By Babajide Komolafe
In spite of the challenge of a difficult operating environment, major companies listed on the Nigeria Stock Exchange have continued to post improved financial performances. In response to these performances, market capitalisation rose further to reach a post crisis peak of N35.225 trillion last Friday.
But the market is still far below its potential level. Much of its potential is held captive by the difficult operating environment of listed companies, which constrain their performance and profitability. Realising this connection, the Nigeria Stock Exchange commenced moves to partner with1 the Ministry of Industry, Trade and Investment, to ensure that the on-going efforts of the ministry to attract foreign investment into the country through the various initiatives to liberate the business environment enhance the capitalisation of the Exchange.
In this regard, the NSE hosted the Minister of Trade, Industry and Investment, Dr. Olusegun Aganga at the NSE CEO Dinner held for the Industrial Sector recently.

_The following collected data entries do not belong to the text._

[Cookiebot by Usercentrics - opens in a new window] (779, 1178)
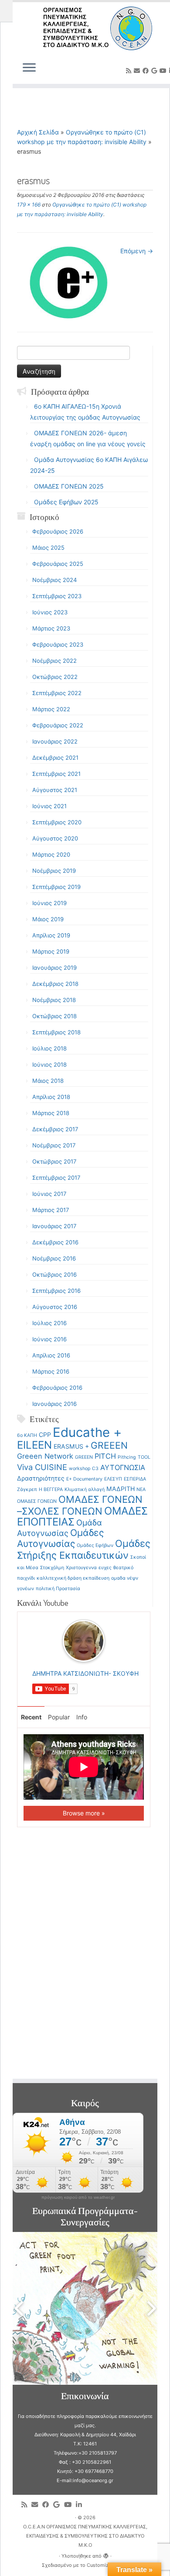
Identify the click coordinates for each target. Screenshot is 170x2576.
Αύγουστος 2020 (55, 838)
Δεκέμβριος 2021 (55, 757)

The Minister said that the Ministry is aware of the influence of the operating environment on the stock market, and it is addressing this through efforts to make the country both conducive for businesses and attractive for foreign investment.
According to Aganga, various policies of government would make the operating environment conduce for companies to do well and list on the NSE, while listed ones would declare better results and pay better dividends.
He said these efforts are packaged under its Investment Climate Reforms Programme, which is aimed at attracting and sustaining local and foreign direct investments and also improving the country’s business environment.
He said “one of our strategies is to create the right enabling environment for businesses to thrive while the second strategy is sharing the good news across the world thus making it easier for investments to flow into the country.
“In terms of creating the right environment, we have commenced an Investment Climate Reform Programme which we are working close with the World Bank and DFID. We have the policy framework for investment which covers seven policy areas. We are working with the OECD on that. Also, we have reviewed all the relevant laws governing investments in the country and the process of amending them.
“In addition to these, we have set up a National Competitiveness Council which is driven by the private sector. The idea is for the private sector to drive the competitiveness of the country. Today, I must tell you that the Nigerian story is a beautiful story to tell: to tell the rest of the world that Nigeria has been growing at an average of about 7.4 per cent for the past 10 to 14 years; to tell the world that the debt to GDP ratio of Nigeria is less than 20 per cent when you compare that average to Europe which is more than 80 per cent.”
One of the highlights of these initiatives is the 24 hours business registration introduced by the Corporate Affairs Corporation, CAC, which is one of the parastatals under the Ministry. According to a recent report titled “Statistics For New Registration Services For Abuja and Lagos Offices”, which was released by the Ministry of Trade and Investment, in Abuja, recently, the total number of new companies registered within 24 hours since the commencement of its 24-hour start-to finish business registration initiative, has hit 10,723.
In its efforts to expand the 24 hour business registration to its other offices across the country, and ensure achievement of its objectives, The Chairman of CAC, Funsho Lawal led the new board to the NSE recently. During the visit, he said the CAC is forging new relations with NSE with the aim of facilitating access to companies and registration of new ones.
Hopefully for capital market operators, these efforts to liberate the business climate in the country have started yielding result. For example, Nigeria emerged has one of the top four investment destination in a recent survey by KPMG, one of the world’s foremost audit, financial and tax advisory firms.
According to KPMG, Nigeria’s newfound status followed the disappointing returns recorded by the BRICS, with the exception of China. KPMG noted that the poor regulatory environment, slower than expected growth prospects and disappointment returns on investment recorded by the BRICS, with the exception of China, has worked in the favour of Mexico, Indonesia, Nigeria and Turkey which have been termed the MINTs, as well as the ASEAN (Association of South East Asian Nations) region, now considered the new destinations for global capital and investors.
Similarly a report by the United Nations Conference on Trade and Development show that that Nigeria is Africa’s biggest destination for Foreign Direct Investment in 2011, with total Foreign Direct Investment inflows of $8.92 billion.
The World Investment Report 2012, subtitled “Towards a New Generation of Investment Policies”, stated that Nigeria received $8.92 billion in FDI, thereby placing it as first in Africa, while South Africa was ranked next with total FDI inflows of $5.81 billion.
The above are indications of bright prospect for future growth of the stock exchange. Hopefully, the inflow of foreign investment occasioned by the efforts of the ministry would complement the on-going reforms to attract more firms into the market, especially multinational oil and telecommunication firms, to further enhance the performances of listed companies and improved returns for shareholders.